Symfony Core Team¶
This document states the rules that govern the Symfony Core group. These rules are effective upon publication of this document and all Symfony Core members must adhere to said rules and protocol.
Core Organization¶
Symfony Core members are divided into three groups. Each member can only belong to one group at a time. The privileges granted to a group are automatically granted to all higher priority groups.

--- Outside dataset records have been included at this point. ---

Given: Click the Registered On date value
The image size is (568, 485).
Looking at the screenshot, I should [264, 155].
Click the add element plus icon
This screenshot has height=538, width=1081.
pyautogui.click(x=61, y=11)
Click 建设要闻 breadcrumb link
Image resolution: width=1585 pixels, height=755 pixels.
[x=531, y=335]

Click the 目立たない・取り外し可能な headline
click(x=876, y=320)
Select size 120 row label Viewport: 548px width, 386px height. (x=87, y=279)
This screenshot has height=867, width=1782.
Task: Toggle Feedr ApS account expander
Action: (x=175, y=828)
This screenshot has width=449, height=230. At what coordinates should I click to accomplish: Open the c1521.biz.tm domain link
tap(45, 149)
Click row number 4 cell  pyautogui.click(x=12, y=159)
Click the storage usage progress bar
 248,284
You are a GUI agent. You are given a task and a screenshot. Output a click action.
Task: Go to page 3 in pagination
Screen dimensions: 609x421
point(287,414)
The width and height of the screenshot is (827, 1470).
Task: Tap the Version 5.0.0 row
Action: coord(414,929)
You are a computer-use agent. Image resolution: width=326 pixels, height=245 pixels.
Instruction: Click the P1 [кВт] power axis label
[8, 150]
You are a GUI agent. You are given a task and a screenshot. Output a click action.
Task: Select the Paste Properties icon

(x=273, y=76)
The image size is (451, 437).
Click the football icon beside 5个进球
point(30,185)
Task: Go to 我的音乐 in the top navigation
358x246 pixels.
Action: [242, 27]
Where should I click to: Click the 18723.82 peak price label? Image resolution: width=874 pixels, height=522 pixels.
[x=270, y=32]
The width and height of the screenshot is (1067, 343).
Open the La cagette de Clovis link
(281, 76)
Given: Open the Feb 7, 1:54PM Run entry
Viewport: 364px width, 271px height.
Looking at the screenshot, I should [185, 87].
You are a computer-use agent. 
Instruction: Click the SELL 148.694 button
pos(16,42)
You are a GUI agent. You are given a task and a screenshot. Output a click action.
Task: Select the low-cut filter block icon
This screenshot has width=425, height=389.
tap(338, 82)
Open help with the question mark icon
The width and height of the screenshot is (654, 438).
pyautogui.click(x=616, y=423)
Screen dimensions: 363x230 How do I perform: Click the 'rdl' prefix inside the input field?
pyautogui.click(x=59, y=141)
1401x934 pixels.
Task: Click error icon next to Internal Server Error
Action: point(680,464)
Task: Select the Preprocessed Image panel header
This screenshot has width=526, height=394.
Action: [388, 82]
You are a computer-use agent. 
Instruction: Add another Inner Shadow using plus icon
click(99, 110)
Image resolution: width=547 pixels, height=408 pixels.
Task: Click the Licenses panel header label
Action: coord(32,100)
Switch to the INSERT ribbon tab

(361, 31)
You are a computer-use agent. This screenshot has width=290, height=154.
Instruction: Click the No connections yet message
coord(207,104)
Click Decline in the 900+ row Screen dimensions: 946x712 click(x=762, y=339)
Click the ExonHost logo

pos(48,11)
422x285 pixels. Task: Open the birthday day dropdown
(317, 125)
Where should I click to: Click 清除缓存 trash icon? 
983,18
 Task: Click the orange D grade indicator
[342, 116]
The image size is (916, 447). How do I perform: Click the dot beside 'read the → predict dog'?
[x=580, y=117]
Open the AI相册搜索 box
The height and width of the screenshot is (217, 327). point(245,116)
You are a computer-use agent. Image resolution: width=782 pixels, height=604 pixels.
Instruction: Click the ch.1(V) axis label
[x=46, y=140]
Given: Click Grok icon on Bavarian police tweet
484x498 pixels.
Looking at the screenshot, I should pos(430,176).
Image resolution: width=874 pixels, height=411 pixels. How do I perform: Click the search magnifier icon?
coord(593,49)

The Symfony Core groups, in descending order of priority, are as follows:
- Project Leader
- Elects members in any other group;
- Merges pull requests in all Symfony repositories.
- Mergers
- Merge pull requests for the component or components on which they have been granted privileges.
- Deciders
- Decide to merge or reject a pull request.
Active Core Members¶
- Project Leader:
- Fabien Potencier (fabpot).
- Mergers (@symfony/mergers on GitHub):
- Bernhard Schussek (webmozart) can merge into the Form, Validator, Icu, Intl, Locale, OptionsResolver and PropertyAccess components;
- Tobias Schultze (Tobion) can merge into the Routing component;
- Romain Neutron (romainneutron) can merge into the Process component;
- Nicolas Grekas (nicolas-grekas) can merge into the Debug component;
- Christophe Coevoet (stof) can merge into the BrowserKit, Config, Console, DependencyInjection, DomCrawler, EventDispatcher, HttpFoundation, HttpKernel, Serializer, Stopwatch, DoctrineBridge, MonologBridge, and TwigBridge components;
- Kévin Dunglas (dunglas) can merge into the Serializer component.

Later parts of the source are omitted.